= Set problem 1 =
Reproduce the full owner's manual text on historically designated homes and buildings word for word.

= Text segment =
Owner's Manual - For Historically Designated Homes & Buildings

Mckinze Casey February 6, 2024

By owning a designated building you are a steward of Denver’s heritage. Living in a historic building is the best of both worlds you can celebrate historic character while enjoying the benefits of modern living. Historic Denver, a private non-profit, has partnered with the City of Denver’s Landmark Preservation Commission to provide helpful information concerning designation and the processes required when making changes to your building. We hope to debunk common misconceptions and clarify the processes, benefits and responsibilities that are part of owning a designated home. The city’s preservation program recognizes the need for contemporary and economical use of historic buildings, and the design review process was put in place to balance the historic qualities with the demands of today. Many successful projects have resulted from the collaboration of the Landmark Preservation Commission and property owners, and the more you know about the process before beginning your project, the simpler it will be.


What Are the Benefits of Landmark Designation and Preservation?

Whether designated on the National Register, State Register or as a Local Landmark, you can benefit from owning a designated structure.  

Benefits include:

  •  Honoring your building’s place in Denver history
  • Local historic districts protect owners’ investments to a greater degree compared to similar areas that are not in a local historic district.
  • Ensuring the protection of your building’s character for future generations
  • Qualifying for the State Income Tax Credit for Historic Preservation

Additional benefits may apply in certain circumstances, such as:

  • Eligibility to compete for funding from the State Historical Fund, particularly if your building houses a non-profit or demonstrates broad public benefit
  • Potentially qualifying for a Federal Investment Tax Credit if your building is an income-producing property
  • Access to Landmark Preservation Commission staff for their guidance on creating sensitive alterations if your structure is designated at the local level

National, State and Local Designation: What’s the Difference?

= Available data =
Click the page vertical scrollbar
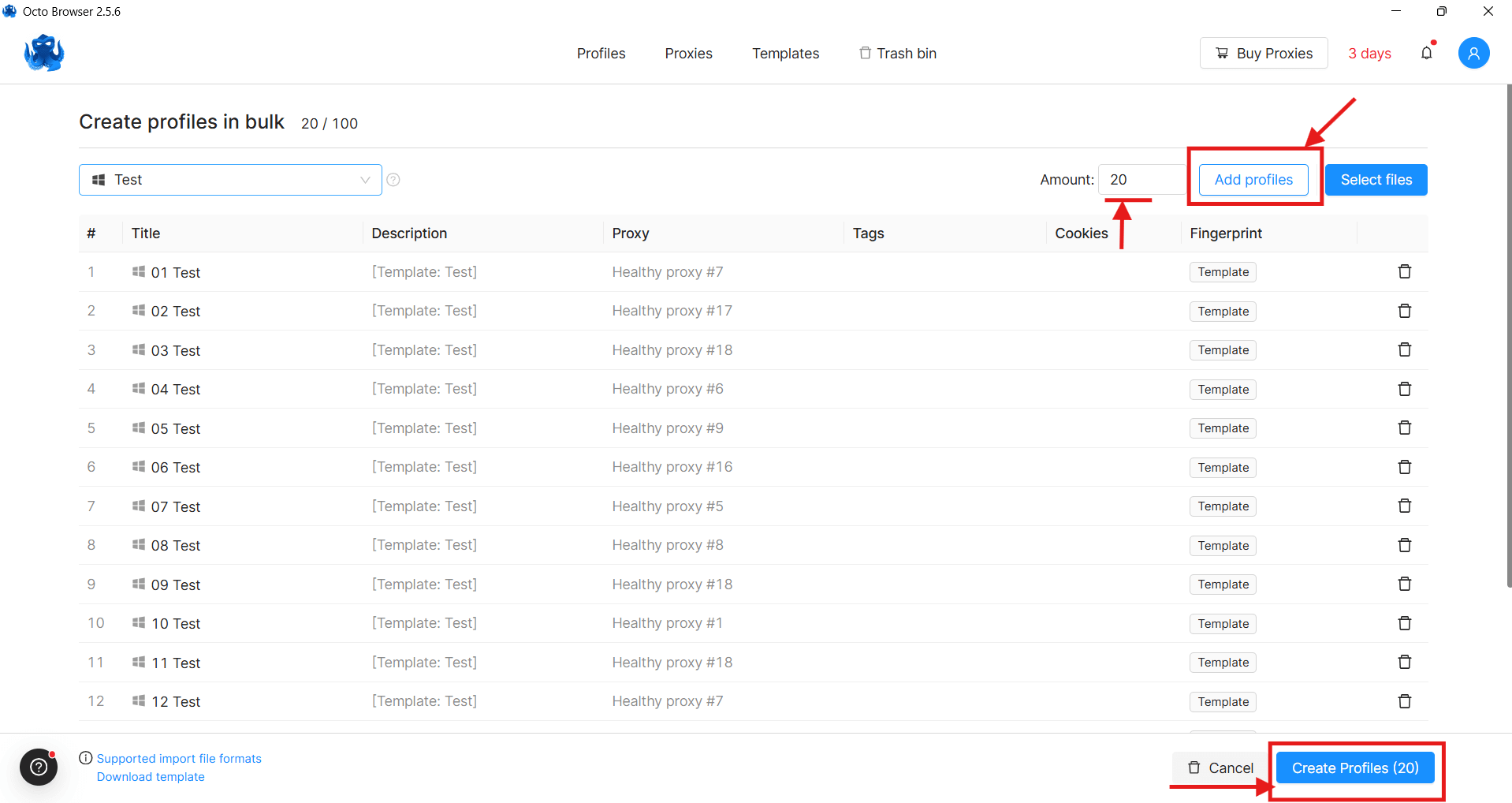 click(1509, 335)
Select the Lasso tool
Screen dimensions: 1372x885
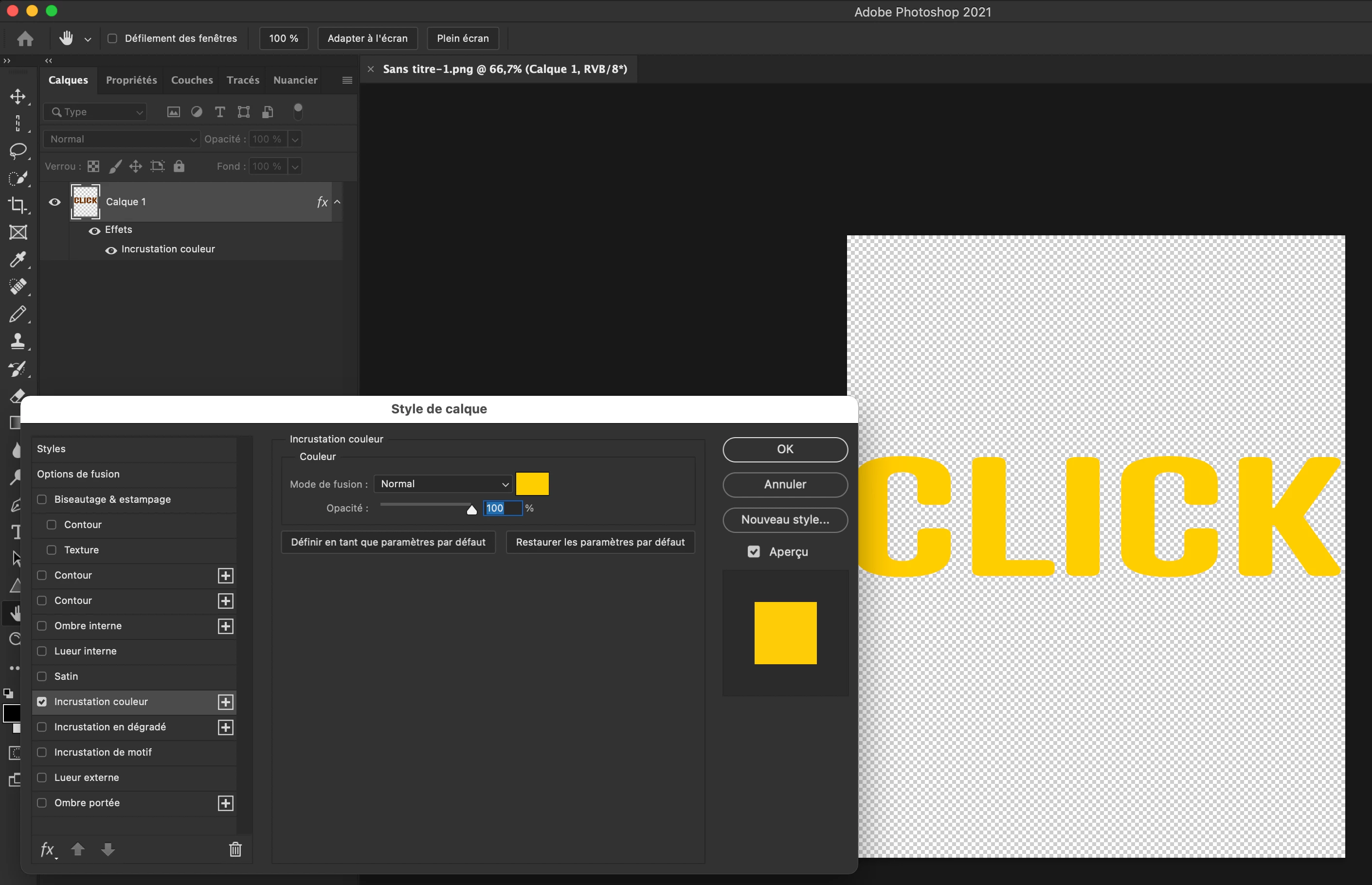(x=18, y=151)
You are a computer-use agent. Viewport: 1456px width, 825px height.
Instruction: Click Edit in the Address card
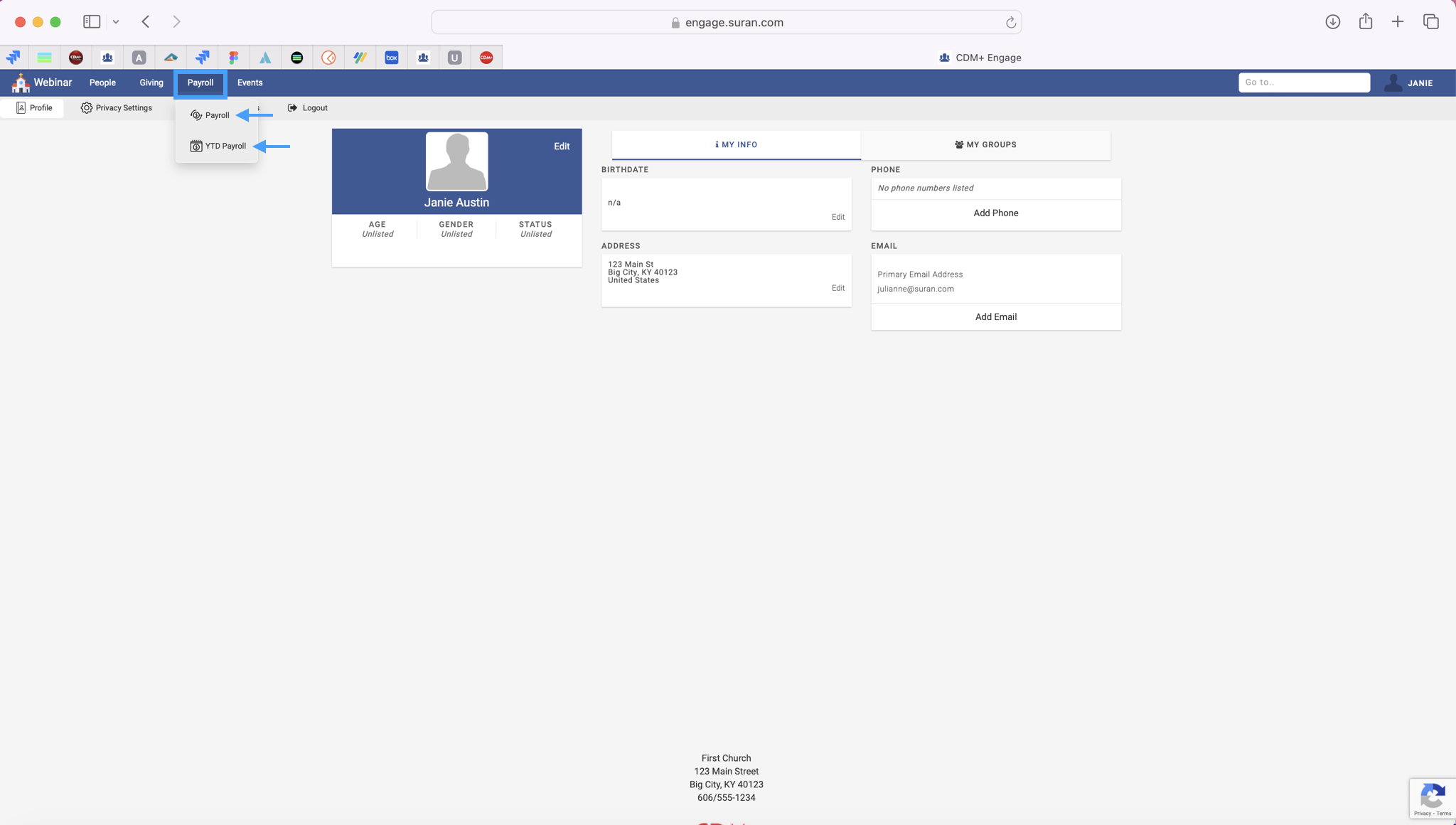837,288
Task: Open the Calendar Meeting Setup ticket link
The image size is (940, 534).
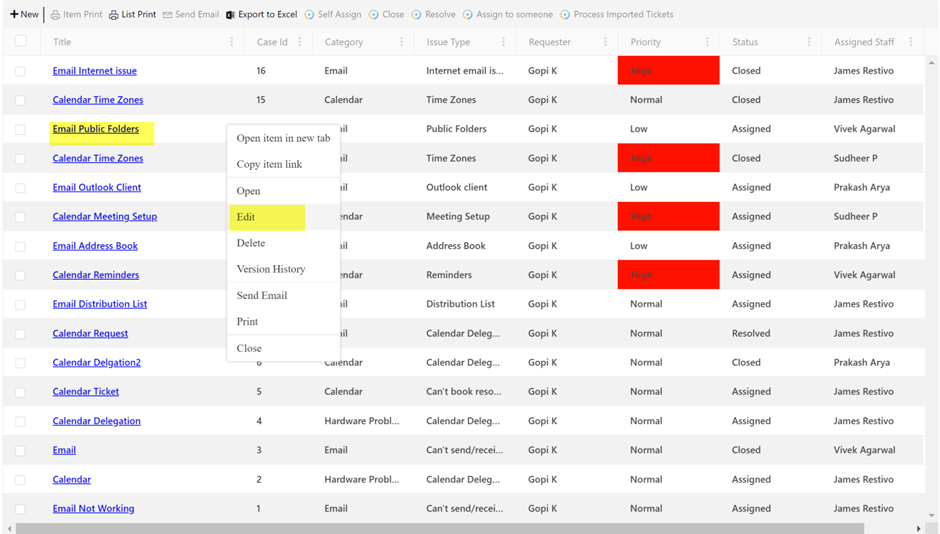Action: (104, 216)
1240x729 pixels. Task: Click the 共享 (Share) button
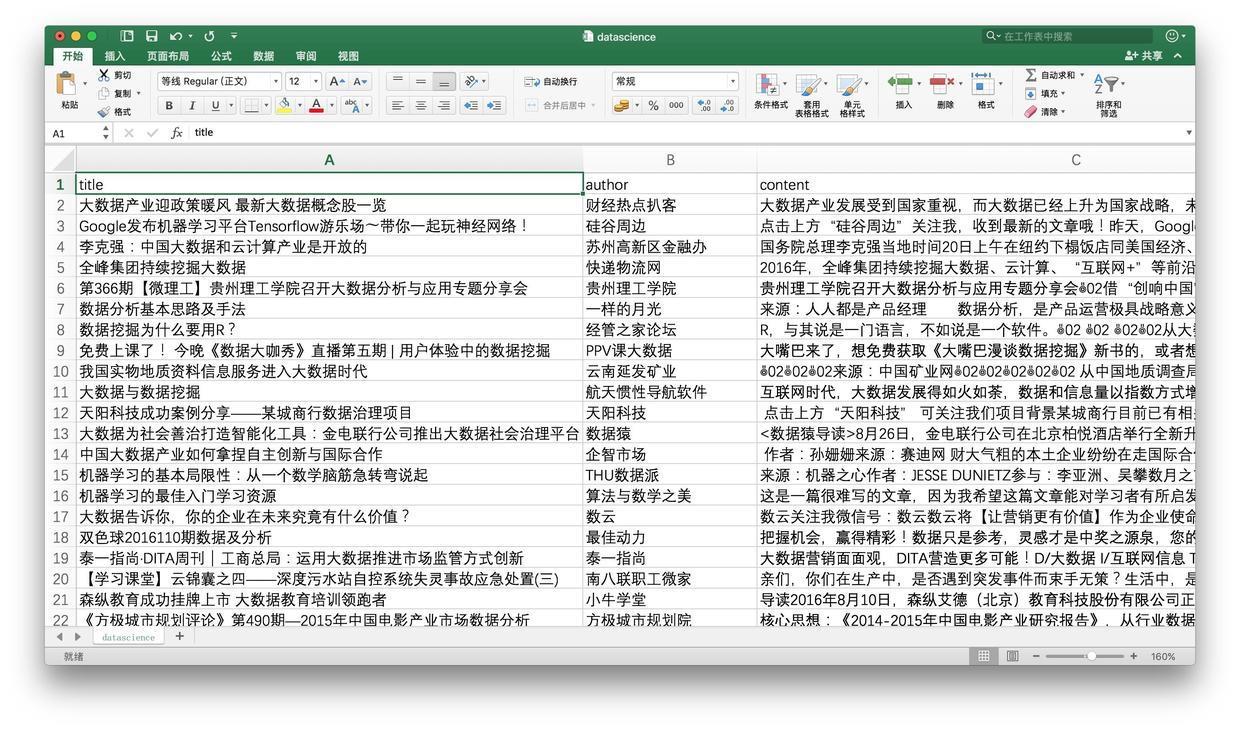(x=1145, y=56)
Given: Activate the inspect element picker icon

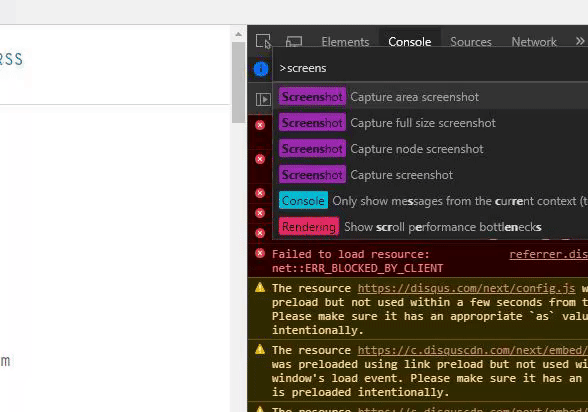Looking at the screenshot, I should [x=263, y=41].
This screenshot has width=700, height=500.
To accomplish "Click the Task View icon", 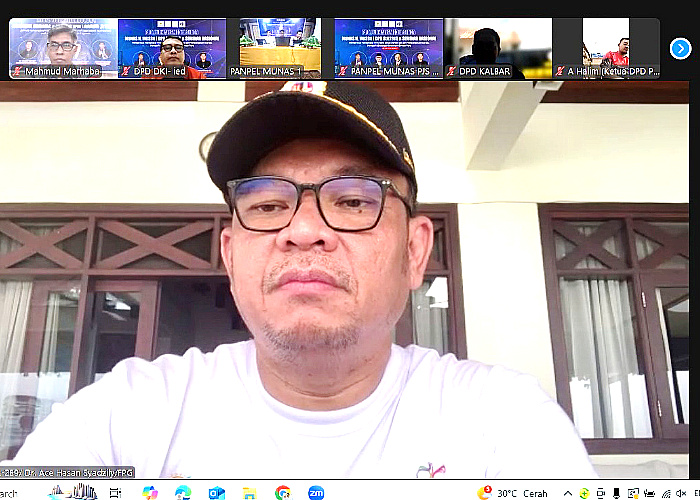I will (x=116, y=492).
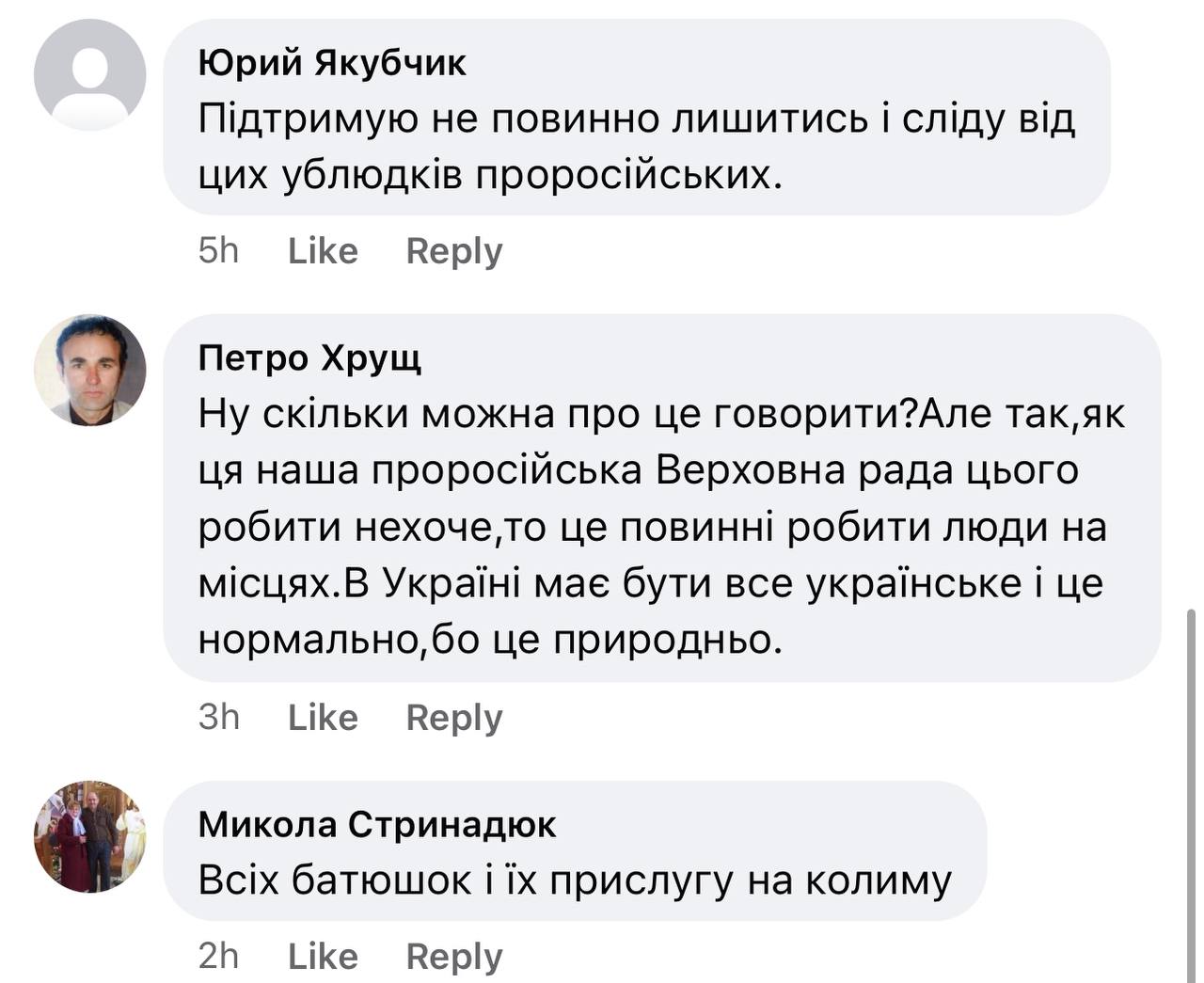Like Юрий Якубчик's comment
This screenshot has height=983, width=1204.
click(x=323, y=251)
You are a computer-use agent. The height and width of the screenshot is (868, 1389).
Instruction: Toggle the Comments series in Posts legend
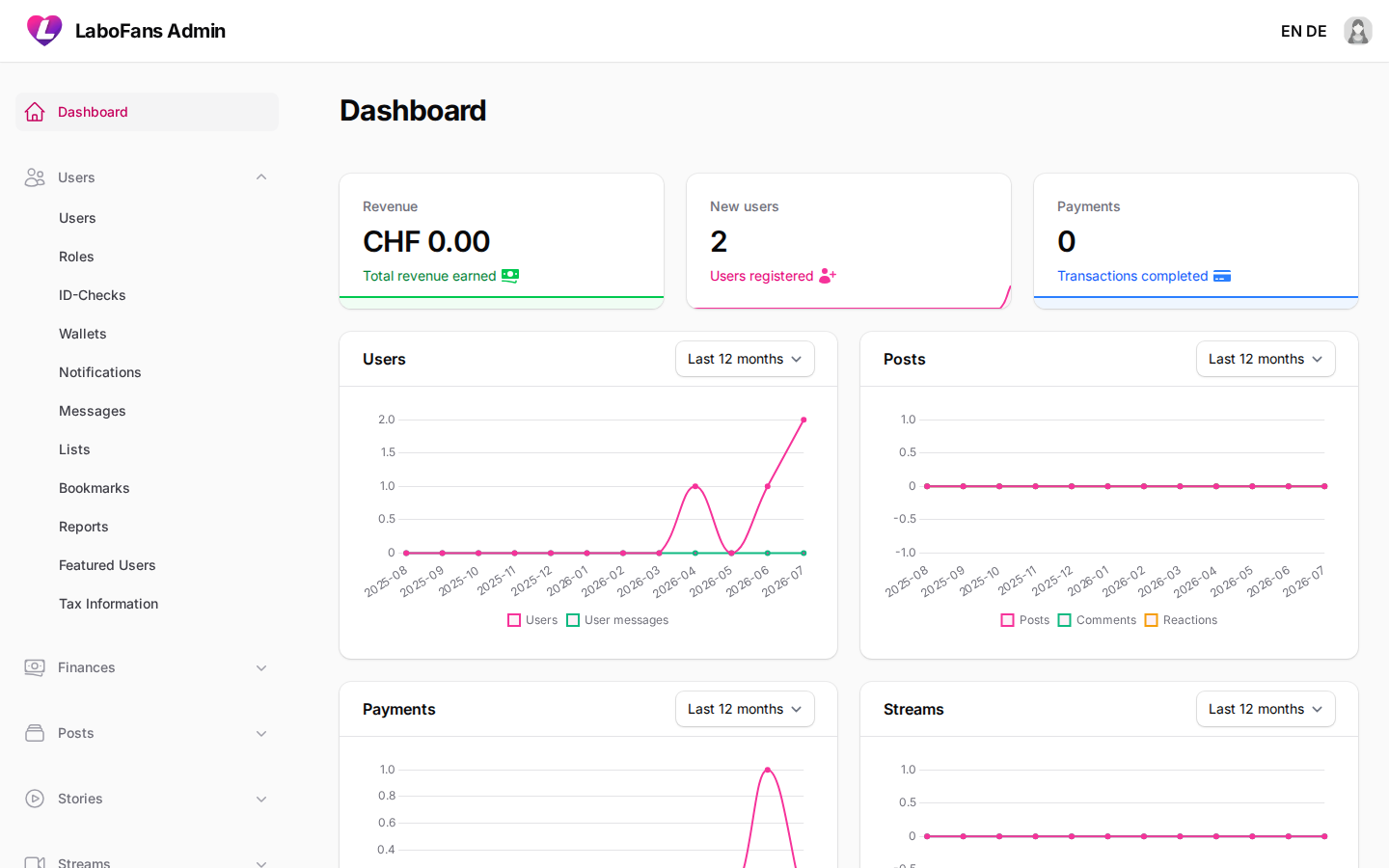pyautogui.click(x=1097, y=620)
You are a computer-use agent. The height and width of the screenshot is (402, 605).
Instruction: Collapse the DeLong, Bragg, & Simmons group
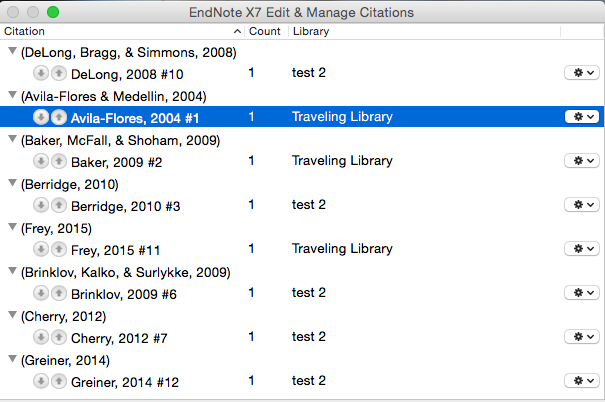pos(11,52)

= Set problem 2 =
How many lines of the records contain the word "agent"? Reply with the number alone.

= Exercise result 1 =
Owner's Manual - For Historically Designated Homes & Buildings

Mckinze Casey February 6, 2024

By owning a designated building you are a steward of Denver’s heritage. Living in a historic building is the best of both worlds you can celebrate historic character while enjoying the benefits of modern living. Historic Denver, a private non-profit, has partnered with the City of Denver’s Landmark Preservation Commission to provide helpful information concerning designation and the processes required when making changes to your building. We hope to debunk common misconceptions and clarify the processes, benefits and responsibilities that are part of owning a designated home. The city’s preservation program recognizes the need for contemporary and economical use of historic buildings, and the design review process was put in place to balance the historic qualities with the demands of today. Many successful projects have resulted from the collaboration of the Landmark Preservation Commission and property owners, and the more you know about the process before beginning your project, the simpler it will be.


What Are the Benefits of Landmark Designation and Preservation?

Whether designated on the National Register, State Register or as a Local Landmark, you can benefit from owning a designated structure.  

Benefits include:

  •  Honoring your building’s place in Denver history
  • Local historic districts protect owners’ investments to a greater degree compared to similar areas that are not in a local historic district.
  • Ensuring the protection of your building’s character for future generations
  • Qualifying for the State Income Tax Credit for Historic Preservation

Additional benefits may apply in certain circumstances, such as:

  • Eligibility to compete for funding from the State Historical Fund, particularly if your building houses a non-profit or demonstrates broad public benefit
  • Potentially qualifying for a Federal Investment Tax Credit if your building is an income-producing property
  • Access to Landmark Preservation Commission staff for their guidance on creating sensitive alterations if your structure is designated at the local level

National, State and Local Designation: What’s the Difference?

= Exercise result 2 =
3